Must Aramis commit treason in order to help his old friend Marsac get revenge?

New episode, new adventure. Freshly back from chasing renowned explorer Émile Bonnaire across France as he tried to escape arrest, the Musketeers are summoned to secure a welcome ceremony.

King Louis XVIII's sister, the Duchess of Savoy (Phoebe Fox) is married to the Duke of Savoy (Vincent Regan), the ruler of a neighbouring principality that is a crucial buffer between Spain and France.

Savoy has come to Paris to discuss a peace treaty with the King that would guarantee France an advantage against Spain, but during the welcome ceremony, presided over by the King and Queen of France, a man hidden in the bushes attempts to assassinate Savoy. He fails, while Savoy's first minister takes the fatal bullet.

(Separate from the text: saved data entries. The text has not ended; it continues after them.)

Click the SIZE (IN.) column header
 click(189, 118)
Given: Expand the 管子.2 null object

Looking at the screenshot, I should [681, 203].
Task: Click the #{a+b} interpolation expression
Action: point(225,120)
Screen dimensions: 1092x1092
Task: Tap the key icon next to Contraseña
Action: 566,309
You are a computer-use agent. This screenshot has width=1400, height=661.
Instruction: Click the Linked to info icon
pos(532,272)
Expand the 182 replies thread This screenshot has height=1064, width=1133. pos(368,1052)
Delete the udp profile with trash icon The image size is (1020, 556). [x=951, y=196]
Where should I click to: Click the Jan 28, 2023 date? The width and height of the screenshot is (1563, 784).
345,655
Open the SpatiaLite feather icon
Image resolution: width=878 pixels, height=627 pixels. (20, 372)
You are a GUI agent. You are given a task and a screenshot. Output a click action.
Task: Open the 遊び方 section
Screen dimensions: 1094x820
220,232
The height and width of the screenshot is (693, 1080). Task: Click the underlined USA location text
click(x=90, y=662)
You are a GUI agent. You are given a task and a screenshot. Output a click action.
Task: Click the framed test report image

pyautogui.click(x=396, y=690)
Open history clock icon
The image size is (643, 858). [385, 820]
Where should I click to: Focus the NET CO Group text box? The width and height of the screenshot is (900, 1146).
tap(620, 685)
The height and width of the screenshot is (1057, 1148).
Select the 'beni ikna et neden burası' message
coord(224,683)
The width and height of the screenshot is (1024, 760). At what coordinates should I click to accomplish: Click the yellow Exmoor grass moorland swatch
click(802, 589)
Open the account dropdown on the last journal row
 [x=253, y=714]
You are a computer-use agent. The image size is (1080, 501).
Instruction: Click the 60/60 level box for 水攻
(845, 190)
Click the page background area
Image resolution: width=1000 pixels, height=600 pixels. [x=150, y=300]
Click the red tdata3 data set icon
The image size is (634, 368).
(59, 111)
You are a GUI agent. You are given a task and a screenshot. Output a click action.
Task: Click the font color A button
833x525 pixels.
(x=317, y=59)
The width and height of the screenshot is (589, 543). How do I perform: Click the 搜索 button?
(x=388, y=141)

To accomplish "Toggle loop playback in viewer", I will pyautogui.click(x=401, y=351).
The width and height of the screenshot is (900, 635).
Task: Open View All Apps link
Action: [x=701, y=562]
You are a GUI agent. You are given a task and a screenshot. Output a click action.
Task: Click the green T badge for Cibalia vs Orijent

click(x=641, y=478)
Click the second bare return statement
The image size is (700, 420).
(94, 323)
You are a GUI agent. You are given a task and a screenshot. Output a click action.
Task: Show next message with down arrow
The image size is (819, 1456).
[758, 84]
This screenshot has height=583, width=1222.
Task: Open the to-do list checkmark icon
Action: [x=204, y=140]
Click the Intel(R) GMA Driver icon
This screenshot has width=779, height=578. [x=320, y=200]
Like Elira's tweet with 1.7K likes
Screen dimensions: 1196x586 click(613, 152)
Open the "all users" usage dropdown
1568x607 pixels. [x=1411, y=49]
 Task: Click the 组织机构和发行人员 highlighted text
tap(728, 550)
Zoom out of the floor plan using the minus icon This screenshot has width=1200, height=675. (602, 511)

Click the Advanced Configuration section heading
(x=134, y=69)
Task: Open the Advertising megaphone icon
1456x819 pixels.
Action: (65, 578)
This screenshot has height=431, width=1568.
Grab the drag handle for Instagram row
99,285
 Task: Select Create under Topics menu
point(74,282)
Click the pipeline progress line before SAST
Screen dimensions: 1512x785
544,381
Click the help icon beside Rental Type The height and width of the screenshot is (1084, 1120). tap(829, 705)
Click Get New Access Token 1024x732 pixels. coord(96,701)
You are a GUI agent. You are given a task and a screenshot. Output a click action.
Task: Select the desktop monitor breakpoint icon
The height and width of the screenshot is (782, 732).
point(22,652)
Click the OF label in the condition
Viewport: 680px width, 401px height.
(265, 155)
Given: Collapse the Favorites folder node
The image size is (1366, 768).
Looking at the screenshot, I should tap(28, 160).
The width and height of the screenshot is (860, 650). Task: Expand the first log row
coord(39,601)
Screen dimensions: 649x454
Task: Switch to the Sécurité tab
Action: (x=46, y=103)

The Musketeers search for the killer and Aramis catches the man, only to discover that it is his old friend Marsac (JJ Feild), once a fellow Musketeer turned deserter.

Marsac had disappeared after a troop of 20 Musketeers sent into the principality of Savoy five years before to depose the Duke were massacred by an enemy attack that left Aramis and Marsac as the sole survivors.

Aramis' old friend has returned to seek revenge on all parties involved – he is convinced that Captain Treville, who sent them into the neighbouring territory, ordered the attack that killed the Musketeers. He begs Aramis for help, and eventually D'artagnan, Porthos, Athos and even D'artagnan's landlady Constance Bonacieux are roped in to help harbour Marsac.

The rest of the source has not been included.